I’m sorry to hear you’re feeling like this. I am having my first baby and I have always worried about loosing myself generally when having a child. A friend told me once that your life is over as you just care for your babe and I just over worry that I will loose everything about myself! So it must be normal?

Is your partner affectionate to you? The feminist in my says you shouldn’t have to be so focused one being ‘an attentive wife’. We are not machines to make babies and make everyone else feel ok. Does your partner make you feel loved too?. I say this but I kind of understand what you mean.

Could you look at the relationship and situation differently and think you and your husband both love each other equally and now you have your children to look after. Perhaps the affection between you has to be more minimal for a short time whilst you juggle your new addition to the family, but this doesn’t mean you love each other less.

Does you partner help with raising the babies? The baby is both of your equally and I would say it that looking after baby, your and your relationship is as much of your partners responsibility as it is yours. You're in this together! And after all you’ve just carried yours/his baby for 9 months! What more does he want, hehe 😂?

Shaky27 profile image
Shaky27

😊 hi!

Huby is very attentionate but also very demanding sexwise lollll

Well, for our first baby boy (who will be 12 years old in 11 days 🤭) huby was not implicated at all during the pregnancy and neither for the first 2 years after birth (not sure if it’s because we were living at my mums house.) he left me in my bubble with this experience and our boy, as we are very fusionnel and he was even jealous oh his son because I was in love with him!!!! (Careful with this syndrome!)

WORK INSTRUCTIONS ▸
1 - In the forum thread about having a baby, translate this sentence into Spanish: "We are not machines to make babies and make everyone else feel ok."
2 - Write the next part of the forum thread about having a baby, picking up after its final sentence.

MATERIAL PROVIDED ▸
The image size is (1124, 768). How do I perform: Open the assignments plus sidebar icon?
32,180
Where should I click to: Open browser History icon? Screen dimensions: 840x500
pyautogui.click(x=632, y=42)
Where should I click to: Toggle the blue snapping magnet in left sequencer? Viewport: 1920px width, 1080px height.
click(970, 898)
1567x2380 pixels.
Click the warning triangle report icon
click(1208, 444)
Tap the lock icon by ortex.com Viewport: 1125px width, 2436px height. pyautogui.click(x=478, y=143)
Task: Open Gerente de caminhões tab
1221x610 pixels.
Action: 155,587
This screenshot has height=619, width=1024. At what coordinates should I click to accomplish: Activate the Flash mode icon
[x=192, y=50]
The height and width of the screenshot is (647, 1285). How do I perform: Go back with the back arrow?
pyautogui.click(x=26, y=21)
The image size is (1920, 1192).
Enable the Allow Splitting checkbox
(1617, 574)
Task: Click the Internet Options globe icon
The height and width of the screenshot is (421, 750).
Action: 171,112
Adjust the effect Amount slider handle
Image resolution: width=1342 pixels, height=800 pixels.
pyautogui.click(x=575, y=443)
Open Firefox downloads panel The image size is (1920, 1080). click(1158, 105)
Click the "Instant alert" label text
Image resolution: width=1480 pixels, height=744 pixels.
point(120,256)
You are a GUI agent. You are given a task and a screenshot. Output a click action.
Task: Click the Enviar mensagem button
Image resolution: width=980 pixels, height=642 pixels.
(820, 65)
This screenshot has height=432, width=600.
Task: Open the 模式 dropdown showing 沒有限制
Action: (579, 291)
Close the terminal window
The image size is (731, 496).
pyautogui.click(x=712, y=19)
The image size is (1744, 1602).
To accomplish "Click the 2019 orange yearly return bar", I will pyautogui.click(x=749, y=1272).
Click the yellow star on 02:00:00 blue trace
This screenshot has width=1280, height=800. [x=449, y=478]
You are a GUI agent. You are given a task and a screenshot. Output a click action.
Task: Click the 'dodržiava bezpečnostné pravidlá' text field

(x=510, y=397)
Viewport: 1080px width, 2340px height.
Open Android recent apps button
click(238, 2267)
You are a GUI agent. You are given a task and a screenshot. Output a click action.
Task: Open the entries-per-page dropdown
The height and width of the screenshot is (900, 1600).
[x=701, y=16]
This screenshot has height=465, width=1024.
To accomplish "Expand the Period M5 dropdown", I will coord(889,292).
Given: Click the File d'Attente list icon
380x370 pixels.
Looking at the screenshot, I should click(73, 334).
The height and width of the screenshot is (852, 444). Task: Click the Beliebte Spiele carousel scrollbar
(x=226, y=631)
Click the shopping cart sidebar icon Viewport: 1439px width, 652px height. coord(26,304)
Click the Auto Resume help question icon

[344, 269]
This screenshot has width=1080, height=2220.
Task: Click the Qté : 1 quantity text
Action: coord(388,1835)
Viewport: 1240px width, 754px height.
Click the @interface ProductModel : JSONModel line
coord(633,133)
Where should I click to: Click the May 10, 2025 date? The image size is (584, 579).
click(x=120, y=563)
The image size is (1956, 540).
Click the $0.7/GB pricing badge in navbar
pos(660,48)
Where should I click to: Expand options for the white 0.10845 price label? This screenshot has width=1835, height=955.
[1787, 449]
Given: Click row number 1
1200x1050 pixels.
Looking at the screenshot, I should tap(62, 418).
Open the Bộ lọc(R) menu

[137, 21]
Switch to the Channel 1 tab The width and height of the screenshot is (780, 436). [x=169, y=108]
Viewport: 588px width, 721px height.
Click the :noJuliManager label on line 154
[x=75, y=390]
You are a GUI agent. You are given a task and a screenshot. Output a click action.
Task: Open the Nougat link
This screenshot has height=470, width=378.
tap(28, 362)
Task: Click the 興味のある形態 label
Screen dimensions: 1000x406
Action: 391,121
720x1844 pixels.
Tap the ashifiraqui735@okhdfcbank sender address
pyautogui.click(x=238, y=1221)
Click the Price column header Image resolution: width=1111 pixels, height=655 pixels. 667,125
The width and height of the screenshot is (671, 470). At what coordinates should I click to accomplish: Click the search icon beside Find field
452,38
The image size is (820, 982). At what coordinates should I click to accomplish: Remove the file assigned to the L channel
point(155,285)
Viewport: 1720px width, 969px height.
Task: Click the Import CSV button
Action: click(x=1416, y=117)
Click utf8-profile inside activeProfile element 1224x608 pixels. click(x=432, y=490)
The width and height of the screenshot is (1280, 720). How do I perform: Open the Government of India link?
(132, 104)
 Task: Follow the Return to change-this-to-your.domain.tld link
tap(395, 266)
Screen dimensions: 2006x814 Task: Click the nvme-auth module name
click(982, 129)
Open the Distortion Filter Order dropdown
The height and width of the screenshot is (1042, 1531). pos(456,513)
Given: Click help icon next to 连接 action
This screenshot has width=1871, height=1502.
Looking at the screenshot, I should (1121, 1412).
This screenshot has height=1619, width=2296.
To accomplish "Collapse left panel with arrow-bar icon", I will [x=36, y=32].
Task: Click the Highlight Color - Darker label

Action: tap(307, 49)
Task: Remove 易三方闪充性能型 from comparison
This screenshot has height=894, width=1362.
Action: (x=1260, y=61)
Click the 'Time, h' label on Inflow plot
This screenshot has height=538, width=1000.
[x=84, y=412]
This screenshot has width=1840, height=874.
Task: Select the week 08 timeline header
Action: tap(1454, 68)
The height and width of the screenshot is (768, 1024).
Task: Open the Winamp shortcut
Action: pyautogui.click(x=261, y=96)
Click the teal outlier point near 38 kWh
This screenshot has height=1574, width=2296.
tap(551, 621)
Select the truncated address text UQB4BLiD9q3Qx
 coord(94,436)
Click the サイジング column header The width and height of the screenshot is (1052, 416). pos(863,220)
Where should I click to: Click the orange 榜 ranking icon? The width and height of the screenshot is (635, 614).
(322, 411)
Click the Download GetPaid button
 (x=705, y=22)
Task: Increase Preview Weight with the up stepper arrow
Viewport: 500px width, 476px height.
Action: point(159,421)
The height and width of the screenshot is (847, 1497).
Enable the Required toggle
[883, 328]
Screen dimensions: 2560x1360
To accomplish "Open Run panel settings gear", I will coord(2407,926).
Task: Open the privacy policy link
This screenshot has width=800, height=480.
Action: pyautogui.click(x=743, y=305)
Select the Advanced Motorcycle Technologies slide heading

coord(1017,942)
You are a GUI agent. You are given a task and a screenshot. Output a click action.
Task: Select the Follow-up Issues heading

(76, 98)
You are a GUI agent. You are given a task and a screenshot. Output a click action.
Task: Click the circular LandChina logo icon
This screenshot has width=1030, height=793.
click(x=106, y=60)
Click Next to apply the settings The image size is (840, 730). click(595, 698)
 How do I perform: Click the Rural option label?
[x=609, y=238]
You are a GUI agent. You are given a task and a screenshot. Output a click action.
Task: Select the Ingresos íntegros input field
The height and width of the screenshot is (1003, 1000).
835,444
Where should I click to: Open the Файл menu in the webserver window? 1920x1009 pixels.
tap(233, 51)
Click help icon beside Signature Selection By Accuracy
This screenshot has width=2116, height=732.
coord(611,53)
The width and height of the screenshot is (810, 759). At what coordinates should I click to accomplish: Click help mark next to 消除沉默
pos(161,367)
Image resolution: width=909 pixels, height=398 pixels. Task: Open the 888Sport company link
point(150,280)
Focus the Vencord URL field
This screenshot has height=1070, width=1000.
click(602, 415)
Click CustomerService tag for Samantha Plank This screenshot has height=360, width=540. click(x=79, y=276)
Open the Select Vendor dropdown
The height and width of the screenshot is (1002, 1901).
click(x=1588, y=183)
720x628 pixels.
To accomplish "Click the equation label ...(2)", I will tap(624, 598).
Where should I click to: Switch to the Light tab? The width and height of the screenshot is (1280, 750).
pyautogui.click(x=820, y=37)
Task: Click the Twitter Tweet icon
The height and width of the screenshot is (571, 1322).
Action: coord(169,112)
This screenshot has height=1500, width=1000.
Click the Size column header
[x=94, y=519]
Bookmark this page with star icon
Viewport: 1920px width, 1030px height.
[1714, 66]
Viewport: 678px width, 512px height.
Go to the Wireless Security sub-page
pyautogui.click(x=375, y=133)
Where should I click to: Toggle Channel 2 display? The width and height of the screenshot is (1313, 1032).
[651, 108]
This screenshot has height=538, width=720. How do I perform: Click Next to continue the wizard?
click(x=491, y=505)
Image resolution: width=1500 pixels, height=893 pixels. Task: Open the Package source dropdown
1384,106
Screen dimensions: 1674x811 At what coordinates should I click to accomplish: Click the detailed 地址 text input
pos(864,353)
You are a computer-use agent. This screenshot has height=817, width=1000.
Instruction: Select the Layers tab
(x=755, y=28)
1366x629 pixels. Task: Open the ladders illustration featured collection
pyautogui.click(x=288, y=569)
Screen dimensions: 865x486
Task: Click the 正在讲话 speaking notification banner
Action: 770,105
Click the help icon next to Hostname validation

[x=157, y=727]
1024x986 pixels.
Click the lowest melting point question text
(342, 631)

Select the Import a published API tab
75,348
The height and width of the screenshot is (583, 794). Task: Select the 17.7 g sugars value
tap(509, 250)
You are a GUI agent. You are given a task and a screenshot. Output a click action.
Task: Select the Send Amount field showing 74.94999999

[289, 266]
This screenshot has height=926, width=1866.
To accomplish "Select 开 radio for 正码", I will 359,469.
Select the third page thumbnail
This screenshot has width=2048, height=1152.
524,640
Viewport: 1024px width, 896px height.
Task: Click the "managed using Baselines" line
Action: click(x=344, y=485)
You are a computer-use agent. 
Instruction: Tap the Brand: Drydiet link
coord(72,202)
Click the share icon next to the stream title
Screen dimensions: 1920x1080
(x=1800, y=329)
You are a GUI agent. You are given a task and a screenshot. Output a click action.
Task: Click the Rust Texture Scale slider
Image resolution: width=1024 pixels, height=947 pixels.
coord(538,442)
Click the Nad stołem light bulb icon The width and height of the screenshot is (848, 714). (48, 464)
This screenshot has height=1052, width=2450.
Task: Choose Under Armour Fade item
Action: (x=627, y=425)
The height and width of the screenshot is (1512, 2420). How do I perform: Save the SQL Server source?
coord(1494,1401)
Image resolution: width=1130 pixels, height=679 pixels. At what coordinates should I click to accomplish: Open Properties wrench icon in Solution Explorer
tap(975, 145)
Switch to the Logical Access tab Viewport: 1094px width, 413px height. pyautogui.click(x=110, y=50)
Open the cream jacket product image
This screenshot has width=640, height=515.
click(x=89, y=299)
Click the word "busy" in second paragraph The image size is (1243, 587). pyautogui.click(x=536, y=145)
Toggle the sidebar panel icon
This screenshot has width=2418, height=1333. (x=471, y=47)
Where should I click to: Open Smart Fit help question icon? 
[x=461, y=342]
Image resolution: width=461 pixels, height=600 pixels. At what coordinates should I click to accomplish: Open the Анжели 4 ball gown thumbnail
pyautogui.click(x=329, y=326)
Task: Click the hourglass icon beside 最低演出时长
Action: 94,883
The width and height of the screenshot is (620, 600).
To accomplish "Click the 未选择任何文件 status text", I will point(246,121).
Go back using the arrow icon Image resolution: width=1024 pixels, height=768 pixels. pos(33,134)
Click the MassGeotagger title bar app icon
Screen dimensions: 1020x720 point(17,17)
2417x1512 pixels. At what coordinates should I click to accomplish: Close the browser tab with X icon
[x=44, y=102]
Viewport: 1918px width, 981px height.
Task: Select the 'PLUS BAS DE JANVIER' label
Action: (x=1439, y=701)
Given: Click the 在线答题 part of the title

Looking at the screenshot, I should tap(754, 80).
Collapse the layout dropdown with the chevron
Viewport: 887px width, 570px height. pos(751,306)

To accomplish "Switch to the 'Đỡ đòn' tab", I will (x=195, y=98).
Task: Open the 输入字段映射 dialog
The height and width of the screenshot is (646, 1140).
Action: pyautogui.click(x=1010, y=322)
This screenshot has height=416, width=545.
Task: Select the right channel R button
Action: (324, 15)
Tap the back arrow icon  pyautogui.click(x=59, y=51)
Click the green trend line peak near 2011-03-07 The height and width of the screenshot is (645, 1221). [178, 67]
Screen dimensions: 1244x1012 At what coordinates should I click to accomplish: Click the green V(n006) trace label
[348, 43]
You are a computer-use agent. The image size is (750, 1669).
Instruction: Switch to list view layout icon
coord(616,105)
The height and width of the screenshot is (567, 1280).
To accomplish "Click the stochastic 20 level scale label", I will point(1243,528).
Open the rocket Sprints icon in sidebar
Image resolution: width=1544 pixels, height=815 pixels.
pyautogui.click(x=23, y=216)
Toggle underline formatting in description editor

TASK RESPONSES ▸
1 - No somos máquinas para hacer bebés y hacer que todos los demás se sientan bien.

2 -
And I didn’t push him back when he was demonstrating love but it just that I never came to him spontaneously... this almost broke our marriage !

Then baby girl number 2 arrived and is now 7,5 years old. This time we were already in our home and he was a bit more concerned with the pregnancy and the baby. Just a little bit lol. And also helping a little bit with the house. But still verrrrry demanding lol so we were unstable in the couple again... as I was reacting the same way: children first then the house and my job. And as he was not very helpful well naturally I didn’t feel the desire to be attentive to him!! Rebellion lol

Between the 2 children it was ok we found back more or less the harmony and the rythme but still... hard for me to be attentionate. A little bit more though 😊

I was hesitating having a 3rd baby because of his reactions during pregnancy and after... but I don’t want a baby for him, but really deep desire for me. So we talked a lot and he made so many efforts to help home and with the kids so we go for baby number 3.

He is very implicated in the pregnancy and the house and the oldest children (even if I need to remind him from time to time lol)

So I’m very glad because this pregnancy shows some small complication. So I enjoy his attention A LOT (as first time I feel he carries about the pregnancy) but looks like I still don’t always come to him spontaneously... and this makes him suffering. My bad habits are back and feels like I still have the bad memory of the 2 first pregnancies...

So I’m wondering if I need to see someone to help me finding back my confidence In myself as I lost it to be honest... during these years I never lost the weight of the 2 pregnancies, and the couple problems we had... but I really want to find myself as I felt before the babies...

Sorry was a bit long !

Kempton profile image
Kempton

I'd hardly say you're being selfish. Taking care of children is demanding and it's right that they are your number one priority. Your husband is an adult, as well as the other parent, so he should appreciate what you're doing, and should be pulling his weight too.

Reading these posts makes me feel so lucky to have the husband I have. We may not have as much sex as we used to, but we have a happy and healthy child, whose upbringing is both our priorities.

Being a mum is hard. Don't put extra pressure on yourself. The affection will come when you both feel less stressed and more settled in your role as parents to 3 children. It's also a 2 way street - when you feel happier and less tired, you'll be naturally more affectionate, and so he'll benefit from being hands on as a dad.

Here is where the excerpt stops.